In 2001 I read the novel Here on Earth, by American author Alice Hoffman. She was little known then, but today she’s a famous and prolific writer. I still remember it as one of the worst book I’ve ever read, as I explained in this review that I wrote at the time:
According to the introduction, Here on Earth was inspired by Emily Brontë’s Wuthering Heights. Honestly, I have never read anything so poorly written along the lines of a famous novel. Saying that Here on Hearth is bad literature is a praise that, unfortunately, the author does not deserve; she has deliberately edited the structure of the famous Brontë novel. From the beginning to the end of the book, all the elements resemble the original novel. The characters are basically the same and so are the relationships between them – even the first letters of some names are the same, like Hollis instead of Heathcliff or Hank instead of Hareton. The readers, as unprepared as they might be, can clearly identify the primary source of the plot.

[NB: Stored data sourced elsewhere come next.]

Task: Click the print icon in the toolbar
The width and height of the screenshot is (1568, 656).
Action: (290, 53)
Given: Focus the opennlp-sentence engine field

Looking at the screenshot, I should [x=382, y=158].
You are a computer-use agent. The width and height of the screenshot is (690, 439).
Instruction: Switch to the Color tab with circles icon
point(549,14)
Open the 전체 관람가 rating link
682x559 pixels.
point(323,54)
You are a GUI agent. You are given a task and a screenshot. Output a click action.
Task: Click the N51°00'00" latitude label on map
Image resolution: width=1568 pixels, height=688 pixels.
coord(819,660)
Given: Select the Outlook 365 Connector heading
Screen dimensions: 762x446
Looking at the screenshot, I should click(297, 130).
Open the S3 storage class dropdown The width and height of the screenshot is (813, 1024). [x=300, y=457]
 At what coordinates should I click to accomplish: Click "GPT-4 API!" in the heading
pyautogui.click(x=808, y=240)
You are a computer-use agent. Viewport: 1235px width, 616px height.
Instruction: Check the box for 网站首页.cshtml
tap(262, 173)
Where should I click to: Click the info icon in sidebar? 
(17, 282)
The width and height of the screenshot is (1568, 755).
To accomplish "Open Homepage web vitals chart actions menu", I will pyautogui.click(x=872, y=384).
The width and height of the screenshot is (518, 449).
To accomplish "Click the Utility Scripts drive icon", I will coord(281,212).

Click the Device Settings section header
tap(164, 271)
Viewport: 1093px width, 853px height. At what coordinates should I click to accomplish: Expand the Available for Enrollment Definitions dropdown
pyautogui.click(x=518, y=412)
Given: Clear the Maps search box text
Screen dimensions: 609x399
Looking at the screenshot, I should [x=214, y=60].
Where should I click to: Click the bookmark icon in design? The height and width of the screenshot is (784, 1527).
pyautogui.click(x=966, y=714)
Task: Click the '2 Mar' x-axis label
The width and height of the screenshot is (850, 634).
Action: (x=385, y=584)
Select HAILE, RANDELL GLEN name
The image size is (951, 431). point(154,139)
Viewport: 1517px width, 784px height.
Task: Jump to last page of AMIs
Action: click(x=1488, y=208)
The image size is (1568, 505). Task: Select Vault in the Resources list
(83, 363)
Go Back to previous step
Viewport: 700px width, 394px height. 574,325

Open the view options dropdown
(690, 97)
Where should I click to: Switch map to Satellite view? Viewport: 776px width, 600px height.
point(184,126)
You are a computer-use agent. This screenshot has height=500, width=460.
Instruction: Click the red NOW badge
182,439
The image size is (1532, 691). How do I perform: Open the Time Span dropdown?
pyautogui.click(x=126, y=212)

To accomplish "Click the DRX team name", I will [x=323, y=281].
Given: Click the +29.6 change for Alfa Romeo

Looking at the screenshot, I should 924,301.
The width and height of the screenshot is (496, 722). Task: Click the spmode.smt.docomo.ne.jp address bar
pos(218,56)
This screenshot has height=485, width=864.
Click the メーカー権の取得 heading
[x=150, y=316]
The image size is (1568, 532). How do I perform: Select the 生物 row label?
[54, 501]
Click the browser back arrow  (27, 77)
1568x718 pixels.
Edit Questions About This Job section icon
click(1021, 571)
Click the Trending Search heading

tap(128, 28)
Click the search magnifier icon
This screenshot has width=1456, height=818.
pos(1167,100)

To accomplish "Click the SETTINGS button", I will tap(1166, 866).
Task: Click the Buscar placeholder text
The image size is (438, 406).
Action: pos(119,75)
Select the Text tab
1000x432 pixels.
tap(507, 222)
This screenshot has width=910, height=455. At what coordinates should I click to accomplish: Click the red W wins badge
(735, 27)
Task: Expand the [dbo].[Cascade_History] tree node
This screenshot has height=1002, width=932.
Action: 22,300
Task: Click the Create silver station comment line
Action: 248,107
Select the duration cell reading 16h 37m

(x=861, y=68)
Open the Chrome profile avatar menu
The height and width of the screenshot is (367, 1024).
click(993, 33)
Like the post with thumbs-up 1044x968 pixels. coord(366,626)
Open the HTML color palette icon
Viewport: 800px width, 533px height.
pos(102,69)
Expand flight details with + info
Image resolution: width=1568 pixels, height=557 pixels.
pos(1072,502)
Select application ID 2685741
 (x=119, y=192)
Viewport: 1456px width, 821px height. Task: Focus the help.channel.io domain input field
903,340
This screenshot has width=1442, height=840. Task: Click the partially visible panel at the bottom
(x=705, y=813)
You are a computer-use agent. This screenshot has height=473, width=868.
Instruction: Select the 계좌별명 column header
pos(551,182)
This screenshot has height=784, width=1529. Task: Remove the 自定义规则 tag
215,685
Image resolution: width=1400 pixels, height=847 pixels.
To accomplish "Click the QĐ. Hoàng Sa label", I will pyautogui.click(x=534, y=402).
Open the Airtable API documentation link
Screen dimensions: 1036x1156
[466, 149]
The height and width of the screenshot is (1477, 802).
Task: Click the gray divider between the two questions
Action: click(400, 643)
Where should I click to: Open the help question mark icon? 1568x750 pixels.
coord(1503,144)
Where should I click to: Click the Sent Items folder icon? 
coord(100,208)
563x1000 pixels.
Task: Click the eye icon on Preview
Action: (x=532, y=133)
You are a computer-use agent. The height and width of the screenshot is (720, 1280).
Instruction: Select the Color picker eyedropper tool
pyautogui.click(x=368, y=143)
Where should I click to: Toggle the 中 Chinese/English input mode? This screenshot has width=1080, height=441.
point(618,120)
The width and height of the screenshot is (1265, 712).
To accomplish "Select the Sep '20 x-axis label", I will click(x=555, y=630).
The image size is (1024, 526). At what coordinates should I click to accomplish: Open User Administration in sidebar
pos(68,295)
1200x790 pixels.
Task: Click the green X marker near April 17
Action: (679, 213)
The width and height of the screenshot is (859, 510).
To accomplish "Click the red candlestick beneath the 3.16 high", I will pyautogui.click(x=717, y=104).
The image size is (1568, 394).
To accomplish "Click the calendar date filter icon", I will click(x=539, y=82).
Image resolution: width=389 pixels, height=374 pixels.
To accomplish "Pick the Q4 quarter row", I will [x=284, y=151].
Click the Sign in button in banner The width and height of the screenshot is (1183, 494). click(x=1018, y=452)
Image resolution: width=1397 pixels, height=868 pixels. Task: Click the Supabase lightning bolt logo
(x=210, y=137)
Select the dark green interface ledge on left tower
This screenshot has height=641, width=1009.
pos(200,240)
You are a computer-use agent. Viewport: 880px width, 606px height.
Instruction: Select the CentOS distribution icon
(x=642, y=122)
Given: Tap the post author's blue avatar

The only visible differences, which led to a plagiarised and roughly modernised re-writing of Wuthering Heights, are the American setting and the non-death of Catherine -who is now a far too submissive March opposed to Nelly Dean (Judith Dale), a fundamental character for the developing of a new plot. The changes in the story and the speculations on the lives of these characters are all a fantasy of the writer.
Honestly, I wouldn’t suggest the book, it would only be a waste of time!